Canine testicles. No, that is not the name of the new Ozric Tentacles album (although it might be), but a description of an Ozrics live show. Tonight they bring their full on sensory overload experience to The Fleece in Bristol.
Despite your feet sticking to the stone floor and the pillars obstructing your view, The Fleece, formerly the Fleece and Firkin, is one of the best live venues in the country. Originally built as a wool market in 1830, the grade II listed building is now home to a 400 capacity live venue that has hosted some serious names since it became a venue in 1982, including Oasis, Radiohead, Queens of the Stone Age, White Stripes and the Tofu Love Frogs.

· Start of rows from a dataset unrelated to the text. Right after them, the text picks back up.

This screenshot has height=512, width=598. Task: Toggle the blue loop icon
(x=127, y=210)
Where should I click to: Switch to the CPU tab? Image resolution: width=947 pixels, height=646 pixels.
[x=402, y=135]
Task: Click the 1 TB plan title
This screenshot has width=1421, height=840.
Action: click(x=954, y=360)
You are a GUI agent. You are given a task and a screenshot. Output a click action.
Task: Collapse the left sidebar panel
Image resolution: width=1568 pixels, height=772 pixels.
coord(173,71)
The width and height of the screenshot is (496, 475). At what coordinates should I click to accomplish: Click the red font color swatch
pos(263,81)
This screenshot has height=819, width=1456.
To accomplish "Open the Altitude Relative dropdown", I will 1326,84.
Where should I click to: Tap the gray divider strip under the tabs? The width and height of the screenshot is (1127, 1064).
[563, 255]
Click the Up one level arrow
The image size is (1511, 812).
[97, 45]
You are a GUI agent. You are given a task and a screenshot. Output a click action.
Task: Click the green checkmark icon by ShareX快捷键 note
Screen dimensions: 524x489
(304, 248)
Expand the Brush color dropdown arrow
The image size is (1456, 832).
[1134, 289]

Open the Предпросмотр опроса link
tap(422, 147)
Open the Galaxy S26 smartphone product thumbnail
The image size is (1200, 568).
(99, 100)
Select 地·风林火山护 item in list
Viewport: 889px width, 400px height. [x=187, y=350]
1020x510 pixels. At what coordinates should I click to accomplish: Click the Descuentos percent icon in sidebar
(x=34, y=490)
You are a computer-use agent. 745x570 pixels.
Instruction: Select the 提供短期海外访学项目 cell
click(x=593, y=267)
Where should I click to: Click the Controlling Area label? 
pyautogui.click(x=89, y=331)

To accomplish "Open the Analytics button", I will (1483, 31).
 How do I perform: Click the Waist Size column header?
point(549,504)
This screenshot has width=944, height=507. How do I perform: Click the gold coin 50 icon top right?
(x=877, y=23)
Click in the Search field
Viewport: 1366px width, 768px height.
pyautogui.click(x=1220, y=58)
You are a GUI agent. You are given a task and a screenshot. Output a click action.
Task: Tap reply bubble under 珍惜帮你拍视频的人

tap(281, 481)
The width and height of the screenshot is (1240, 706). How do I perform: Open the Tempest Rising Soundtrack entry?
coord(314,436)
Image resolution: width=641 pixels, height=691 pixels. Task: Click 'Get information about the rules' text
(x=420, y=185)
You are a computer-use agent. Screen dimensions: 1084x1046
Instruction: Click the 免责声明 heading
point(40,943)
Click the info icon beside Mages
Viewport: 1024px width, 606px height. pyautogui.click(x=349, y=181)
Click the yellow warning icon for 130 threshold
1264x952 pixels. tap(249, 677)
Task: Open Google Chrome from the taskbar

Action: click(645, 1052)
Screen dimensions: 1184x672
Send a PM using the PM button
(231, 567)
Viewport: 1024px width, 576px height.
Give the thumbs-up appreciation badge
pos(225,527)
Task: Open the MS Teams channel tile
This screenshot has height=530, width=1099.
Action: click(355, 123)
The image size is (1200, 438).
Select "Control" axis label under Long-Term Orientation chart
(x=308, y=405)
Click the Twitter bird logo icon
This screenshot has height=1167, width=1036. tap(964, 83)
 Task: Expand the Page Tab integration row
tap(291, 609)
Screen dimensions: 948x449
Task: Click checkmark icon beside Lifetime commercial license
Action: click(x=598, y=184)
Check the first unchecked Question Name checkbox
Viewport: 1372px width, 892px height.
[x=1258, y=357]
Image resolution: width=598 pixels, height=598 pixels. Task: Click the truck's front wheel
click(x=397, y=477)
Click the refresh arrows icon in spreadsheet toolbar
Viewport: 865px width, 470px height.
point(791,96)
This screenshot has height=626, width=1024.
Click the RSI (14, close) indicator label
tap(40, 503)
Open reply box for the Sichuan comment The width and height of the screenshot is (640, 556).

It is difficult to describe an Ozric Tentacles gig to the uninitiated. There is nothing to compare it to. Just about all of your senses are subjected to overloading and your brain is sliced and diced during two hours of the most psychedelic experience you can have without drugs. Good luck to you if you opt to experience it on drugs.
Tonight they have the Fruit Salad Light Show on board making sure this end of tour gig is the ultimate trip. We get psychedelic projections on the back drop, rotating spotlights, strobes, smoke and who knows what else to fry your retinas (and make life bloody difficult for this photographer).
And then there is the music. They have a back catalogue of over thirty years and twenty one albums worth of spaced out cyber prog rock that can – and does – make itself at home in rock gig, festival or rave. With an armoury of guitars, synths and various other electronic gizmos they weave an intricate soundscape that takes you to other planets and other dimensions. Occasionally you will be floating on the solar winds with them, but more often than not you will be surfing through loopholes in the space time continuum at the speed of light.
I have been a massive fan of the Ozrics since I first discovered them in the 1980s and have every album they have released. But due to the complex nature of their work and the complete absence of any vocals to help you out, I still struggle to put names to tracks. Each one is different from the next, yet incredibly similar in style and texture . You could sit tracks from the beginning of their career next to brand new tracks and they would be very comfortable together. It is as if they travelled through time to find out what they would sound like in the future.
An Ozric set is like a massive two hour psychedelic jam session. I think I detected ‘OI’, ‘Jurasic Shift’ and ‘Erpland’ in there somewhere. I definitely spotted ‘Sploosh’, the single that spent an eternity in the independent singles chart in 1991. But it is not really relevant. If you are paying that much attention you are not letting the experience wash over you. And wash over you it does.
And then, after two hours, we slowly drift back to earth and the crowd leaks out into the Bristol night. The normality of the real world sinks back in, but the knowledge that the memory of this gig will be there for a long time to come generates a grin.